I barely noticed when he parked outside of my house because when the car was stopped, that meant I could start kissing him again.
So I did.
I pushed myself across the bench seat, so I was as close to him as I could get. His hands roamed—from my shoulders, to my back, to my waist. When he used his mouth to open mine a little, I felt a little bolt of electricity from the top of my head to the tips of my toes.
Why didn’t we do this sooner? I wanted to spend every spare second I had with my mouth attached to his to make up for lost time.
A bang on Dusty’s passenger - side window startled both of us, and when I looked back at it—oh, shit—I saw my mother.
Shit. Shit. Shit.
“Camille Ashwood, get out of this car. Right now.” She was yelling. My mother didn’t yell—it was normally just cold disappointment.

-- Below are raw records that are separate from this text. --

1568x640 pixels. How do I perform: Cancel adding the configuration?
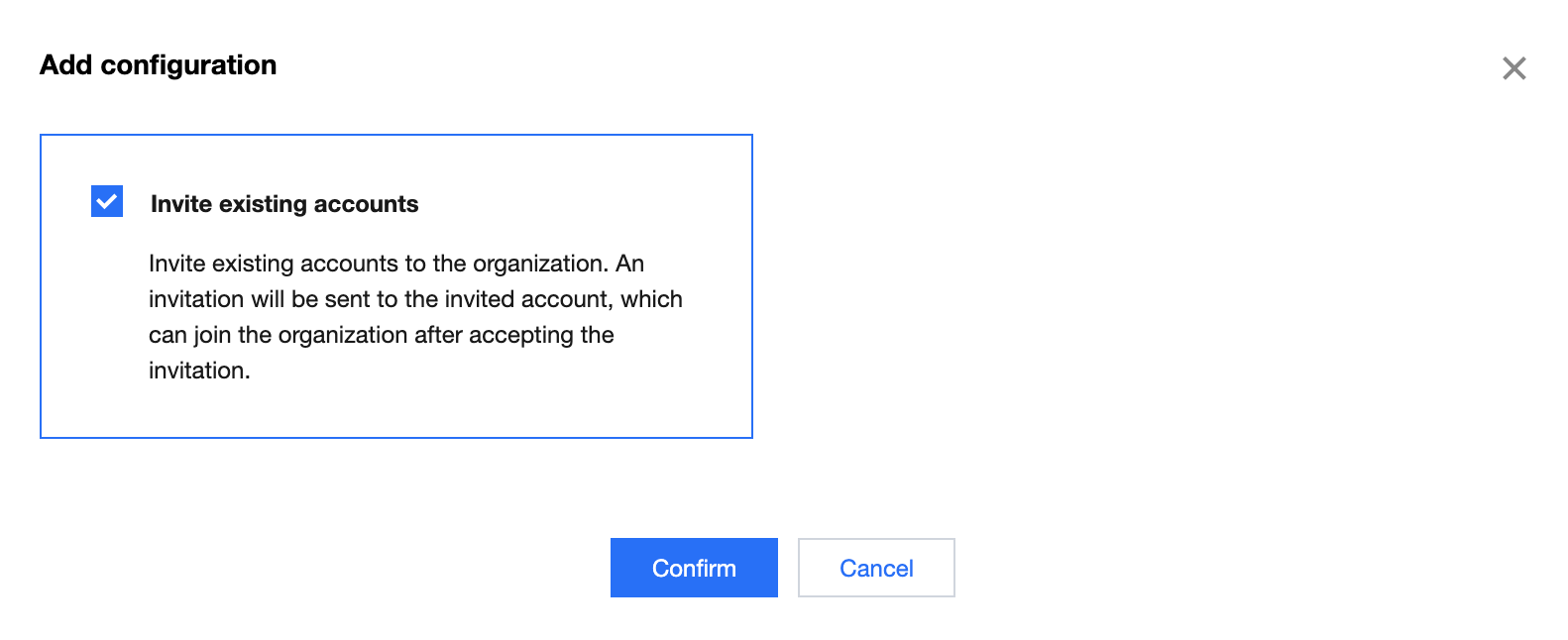(876, 568)
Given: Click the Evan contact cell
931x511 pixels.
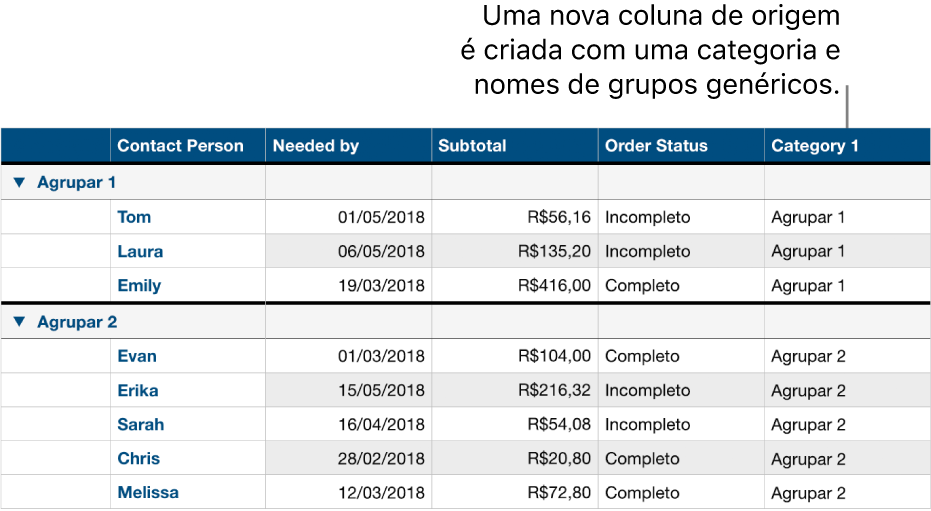Looking at the screenshot, I should pos(137,356).
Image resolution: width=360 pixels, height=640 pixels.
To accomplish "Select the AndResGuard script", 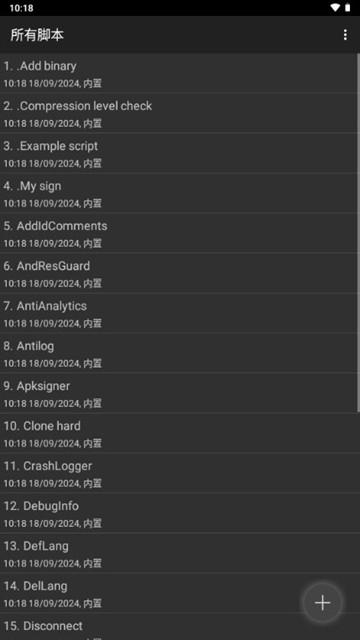I will 178,273.
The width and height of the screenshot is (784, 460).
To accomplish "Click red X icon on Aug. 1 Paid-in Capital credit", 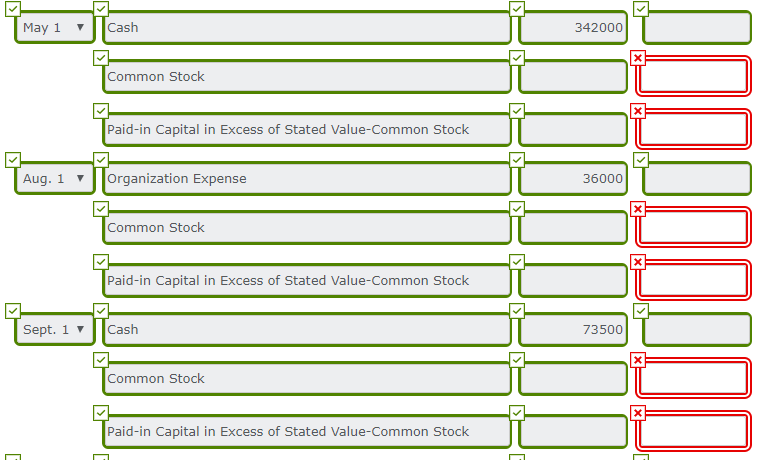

Dusty’s arm was still wrapped around me, and when my mother spoke, it got tighter. “Is that your mom?” His voice sounded shocked, maybe even kind of scared.
I nodded and looked back at him. “Let’s get out of here,” I said.
“What?” he asked.
“Take me somewhere. Today has been so…amazing, and I can’t deal with her right now,” I said. “Please.” My mom hit Dusty’s window again. She tried to open the passenger-side door, but it was locked.
“Ash, I…I can’t. She’s your mother. I think it’ll just make things worse. I’ll come get you tonight, okay? Maybe after everything has…died down?”
I felt my eyes well with tears, but I nodded.
Dusty kissed me again—he didn’t care that my mom was watching. “I’ll get you out of here someday, I promise.”